O projeto de criação do museu foi amparado e incentivado pelo Centro Nacional de Referência Cultural, parte de um programa de estudos de História da Ciência e da Tecnologia no Brasil, dirigido então por Aloísio Magalhães, posteriormente presidente do Iphan. A sua implementação envolveu a produção de uma detalhada documentação por meio de fotografias, textos e desenhos, além do relato de Altino Benedet, que foi responsável por desmontar e remontar os aparelhos, visando preservar não apenas os bens, mas também a memória do processo de fabricação dos instrumentos. Dessa forma, o acervo trata da história das técnicas, mas também registra os fazeres das populações imigrantes. Como resultado, a conservação física das máquinas e materiais proporcionada pelo Museu permite até mesmo a reprodução atual de técnicas extintas, assim como a pesquisa e a observação direta de quase todos os tipos de rodas d’agua que já foram usadas: rodas copeira, meio-copeiras, rasteiras, turbinas e até o tradicional monjolo, entre outras técnicas.
Conselho Consultivo do Patrimônio Cultural
O Conselho que avalia os processos de tombamento e registro é formado por especialistas de diversas áreas, como cultura, turismo, antropologia, arquitetura e urbanismo, sociologia, história e arqueologia.
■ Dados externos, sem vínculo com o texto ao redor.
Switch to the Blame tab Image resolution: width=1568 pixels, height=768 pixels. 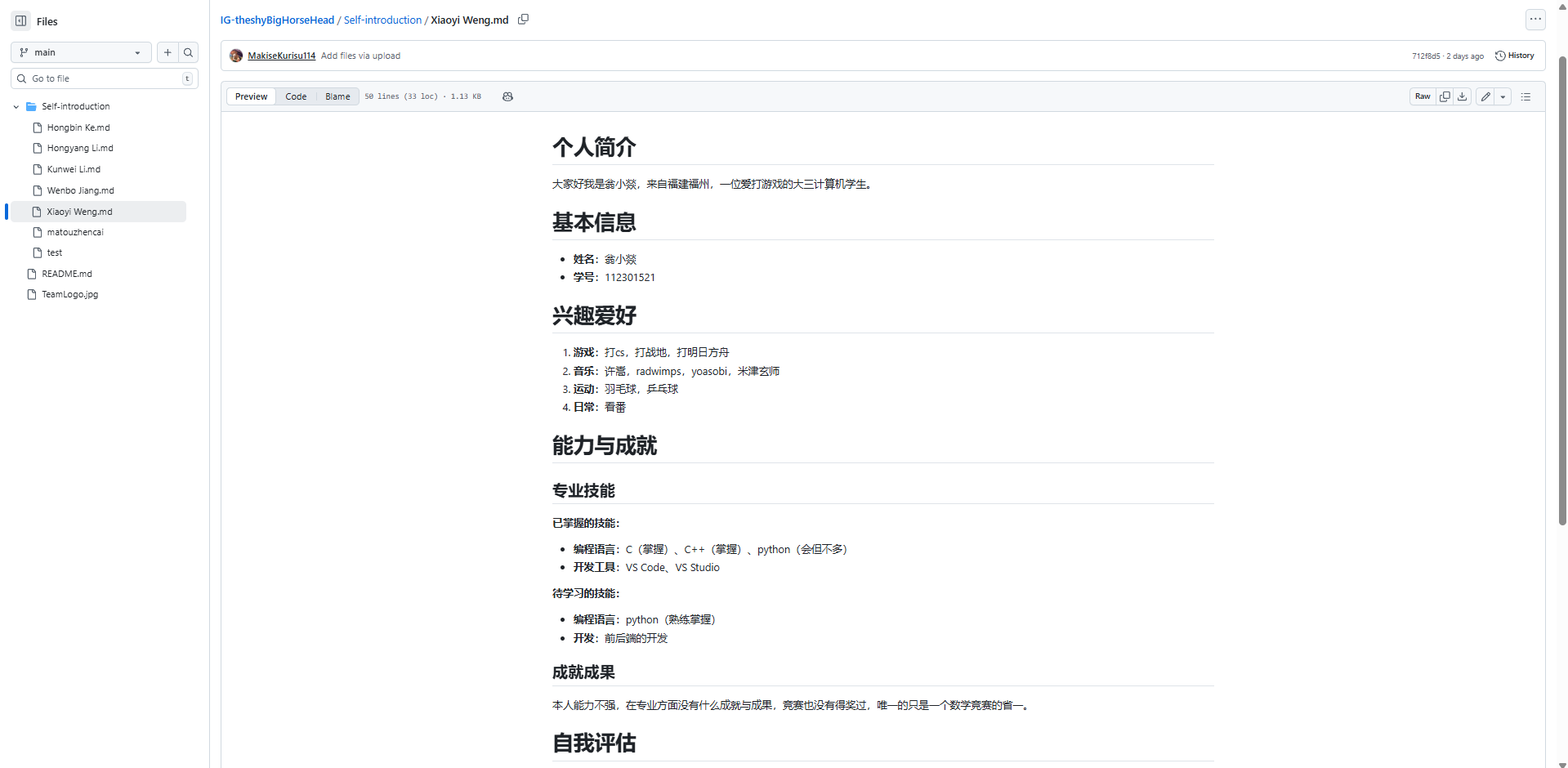pos(337,96)
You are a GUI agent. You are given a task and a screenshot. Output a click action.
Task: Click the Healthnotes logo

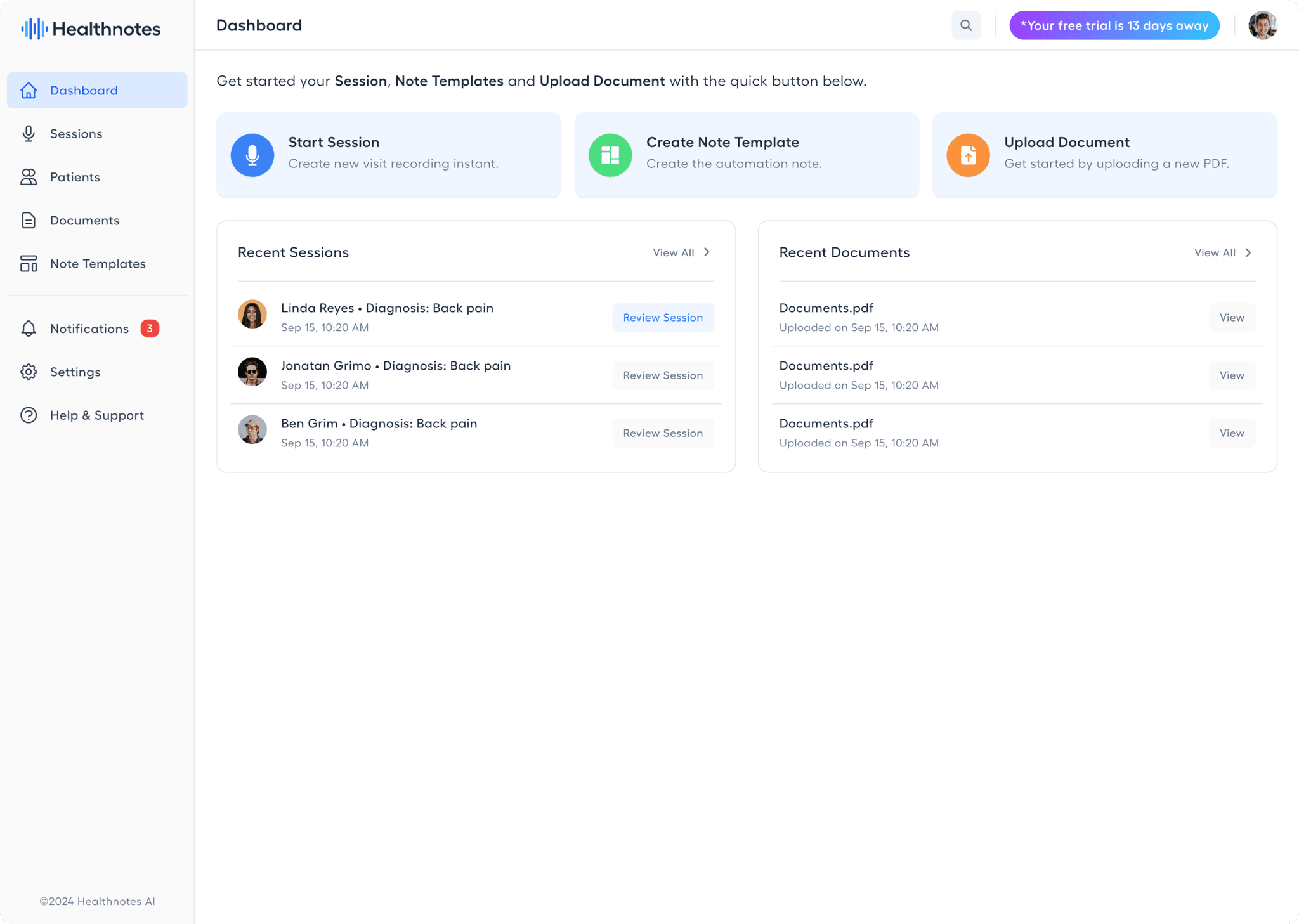[91, 29]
Ao todo, são 22 conselheiros, que representam o Instituto dos Arquitetos do Brasil (IAB), a Associação Brasileira de Antropologia (ABA), o Conselho Internacional de Monumentos e Sítios (Icomos), a Sociedade de Arqueologia Brasileira (SAB), o Ministério da Educação, o Ministério do Turismo, o Instituto Brasileiro dos Museus (Ibram), o Ministério do Meio Ambiente, Ministérios das Cidades, e mais 13 representantes da sociedade civil, com especial conhecimento nos campos de atuação do Iphan.
Em sua próxima reunião, nos dias 12 e 13 de junho, o colegiado avaliará, além do processo de tombamento do Museu Aberto de Orleans, a solicitação de registro do Bembé do Mercado, manifestação cultural de Santo Amaro, no Recôncavo Baiano.